Covid-19 vaccine was not mandatory, but voluntary, the Centre has said in a submission in the Supreme Court on Monday. On its part, SC said that it would examine any vaccine mandate issued by the executive, if challenged on the ground that it violated personal liberty guaranteed to all citizens under the Constitution.
The court was reacting to advocate Prashant Bhushan’s submission that state governments were linking vaccination to travel, jobs et al. The Union health ministry said that only 2,116 adverse events following immunisation, including deaths, were reported from across the country. “The percentage of such effects having serious/severe effects (including deaths) in case of covidshield and covaxin was less than 0.01 %, the government claimed.” The 2,116 cases were reported from 1,193,844,741 doses of vaccines administered so far. “This again is in the caveat that any such serious/severe effect including death cannot be attributed to vaccination.”

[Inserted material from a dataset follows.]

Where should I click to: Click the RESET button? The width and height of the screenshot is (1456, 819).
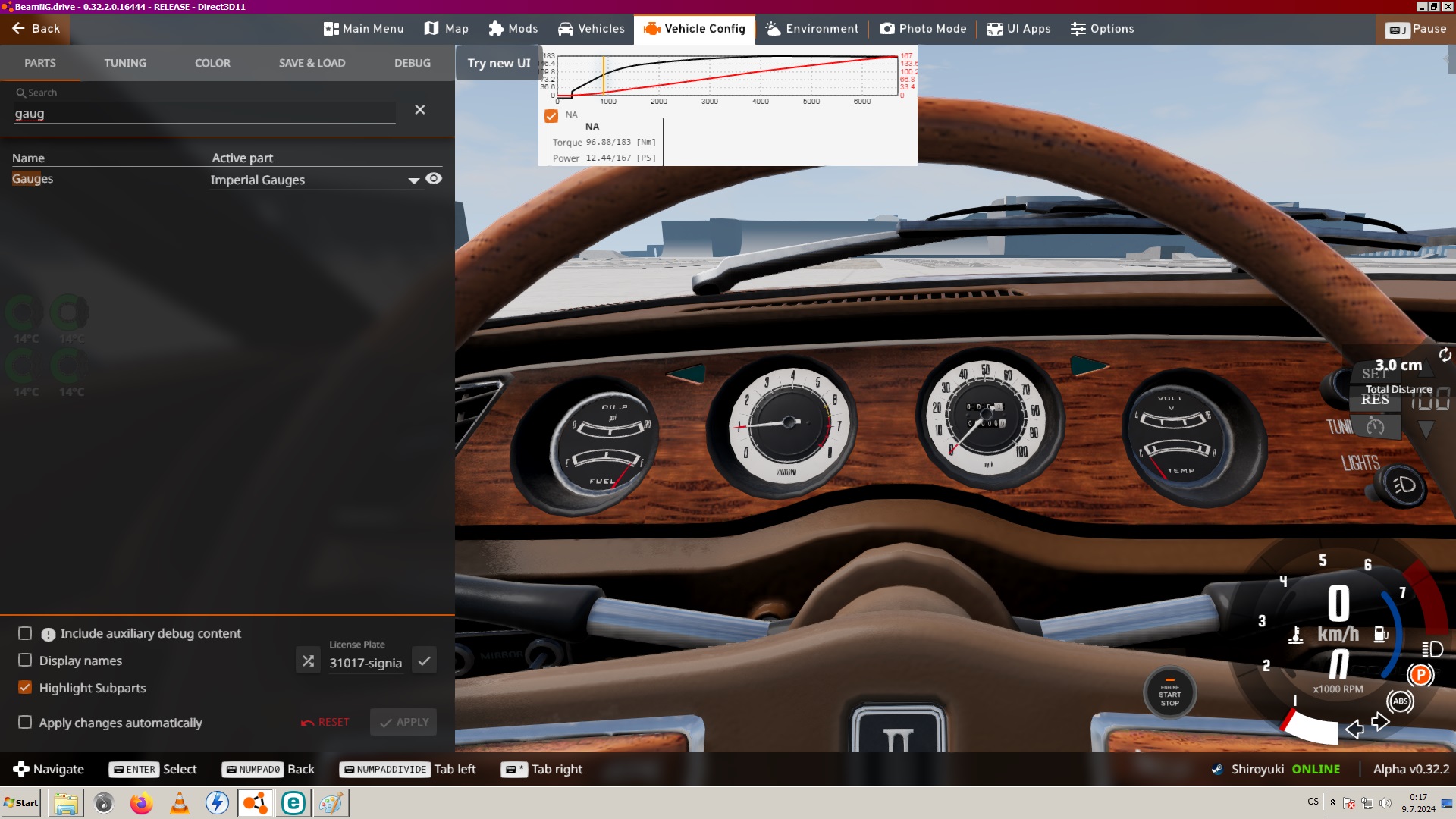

The government also denied that the vaccine was mandatory. “It is not linked to any benefits or services.” However, people are being encouraged to vaccinate themselves as any individual’s health may adversely impact the entire society, it said. No indemnity has been granted to any company manufacturing the drug.
The clinical data generated by trials reside with the sponsor and the data can be submitted to regulatory authorities for obtaining licenses. This data can be verified but there is no provision under which the regulatory authority can ask for the full data on clinical trials, the government said.
The court led by Justice L Nageswar Rao will now hear the case again on December 13.